• _Dataset_
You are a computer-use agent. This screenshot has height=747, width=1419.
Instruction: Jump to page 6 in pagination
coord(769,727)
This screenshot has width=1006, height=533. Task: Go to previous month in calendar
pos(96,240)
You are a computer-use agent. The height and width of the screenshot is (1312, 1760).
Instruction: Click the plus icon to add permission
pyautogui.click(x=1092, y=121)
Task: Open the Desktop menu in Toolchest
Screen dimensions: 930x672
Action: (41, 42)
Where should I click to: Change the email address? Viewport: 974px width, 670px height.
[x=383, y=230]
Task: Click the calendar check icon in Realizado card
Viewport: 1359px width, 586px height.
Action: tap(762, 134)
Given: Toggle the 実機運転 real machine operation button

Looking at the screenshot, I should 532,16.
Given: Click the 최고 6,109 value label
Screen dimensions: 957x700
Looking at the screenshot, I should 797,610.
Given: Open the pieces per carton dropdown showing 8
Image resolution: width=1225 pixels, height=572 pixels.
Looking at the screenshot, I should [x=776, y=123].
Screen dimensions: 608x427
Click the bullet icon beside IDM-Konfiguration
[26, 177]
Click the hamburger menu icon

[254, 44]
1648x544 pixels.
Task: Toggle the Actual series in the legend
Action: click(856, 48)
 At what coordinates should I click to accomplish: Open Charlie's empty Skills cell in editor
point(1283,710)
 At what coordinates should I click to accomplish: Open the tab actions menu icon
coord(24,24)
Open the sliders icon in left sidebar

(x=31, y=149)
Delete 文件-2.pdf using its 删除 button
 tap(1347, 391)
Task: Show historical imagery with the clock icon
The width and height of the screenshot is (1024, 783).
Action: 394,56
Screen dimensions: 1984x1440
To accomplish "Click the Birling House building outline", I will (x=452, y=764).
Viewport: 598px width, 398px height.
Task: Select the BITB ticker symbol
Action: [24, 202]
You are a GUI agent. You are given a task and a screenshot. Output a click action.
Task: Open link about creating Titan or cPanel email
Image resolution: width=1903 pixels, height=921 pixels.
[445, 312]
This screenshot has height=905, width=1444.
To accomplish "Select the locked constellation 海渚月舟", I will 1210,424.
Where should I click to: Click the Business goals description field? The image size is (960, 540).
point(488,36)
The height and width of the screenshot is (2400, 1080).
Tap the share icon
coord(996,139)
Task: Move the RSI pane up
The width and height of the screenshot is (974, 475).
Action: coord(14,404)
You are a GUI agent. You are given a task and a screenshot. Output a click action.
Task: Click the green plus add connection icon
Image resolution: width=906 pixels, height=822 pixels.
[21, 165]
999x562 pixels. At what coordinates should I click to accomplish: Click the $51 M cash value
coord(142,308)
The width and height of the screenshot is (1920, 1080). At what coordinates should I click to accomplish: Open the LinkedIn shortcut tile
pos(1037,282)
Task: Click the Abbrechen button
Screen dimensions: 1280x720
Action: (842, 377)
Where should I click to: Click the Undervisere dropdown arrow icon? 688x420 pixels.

• _To be done_
Please copy out the records from the line that contains "The width and height of the screenshot is (1920, 1080)." through the line that contains "Action: (842, 377)", keeping the requests, and increase every click coordinate in the answers by 99.

• _Result of the task_
The width and height of the screenshot is (1920, 1080). At what coordinates should I click to accomplish: Open the LinkedIn shortcut tile
pos(1136,381)
Task: Click the Abbrechen button
Screen dimensions: 1280x720
Action: (941, 476)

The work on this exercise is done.